Graphics: Along with the subtleties of the story, I found them to be a strong aspect of the game, but to appreciate them fully I would recommend using the highest setting of ‘fantastic’ if your system can support it.
The Scandinavian village is beautifully realised with crisp details showing various colours & materials used for the assortment of brick, wood, stone & concrete structures. The surface of a cracked road, contrasts with the brick & crazy paved paths & items dotted around such as mail boxes, bicycles, street lamps & rotary driers in gardens give a sense of life in the absence of people around. The village is given an isolated feel through the realistic forests of pine trees surrounding it. These along with the pine trees dotted around within it, the grassy areas with different types of flowers growing & an impressive weeping willow contribute to a picturesque view.
By contrast I found the uncluttered & sparsely furnished interior locations less interesting visually although the same attention had been given to illustrating the various textures of the building surfaces & contents.
The mood of various locations is enhanced by an unobtrusive soundtrack, that I didn’t really notice most of the time, interrupted on occasion by ambient sounds such as dogs barking.
Overview: A well-constructed & thought out game, with lovely graphics & some interesting characters.
An engaging story, which ties up the elements, events & characters on conclusion.
Shoddy translation not in keeping with the thought gone into other aspects of the game.
A couple of locations where you can get lost & frustrated if you don’t stay focused – a map or compass would have been helpful
Not for players who enjoy a lot of meaningful exploration and/or a focus on challenging puzzles.
Full immersion in 3D environments, not for players who suffer from motion sickness.
A good first offering from new indie developers.
The game played smoothly & I encountered no glitches, bugs or dead ends, but the game did minimise on a few occasions throwing me to the desktop.

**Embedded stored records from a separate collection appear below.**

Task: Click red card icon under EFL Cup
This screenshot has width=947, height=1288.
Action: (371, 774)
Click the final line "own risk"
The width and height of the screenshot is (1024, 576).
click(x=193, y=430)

I really enjoyed the game & glad I was able to battle the interface. If I had to grade the game I would give it B, B+ if the English translations had been more accurate & consistent. The developers have, with the skills they possess, the potential to go on & produce A+ games.
The game is currently available as a download from the Adventure Shop & Gamers Gate where you can also see the list of system specs.
There’s also a demo which you can download from Indiedb.com.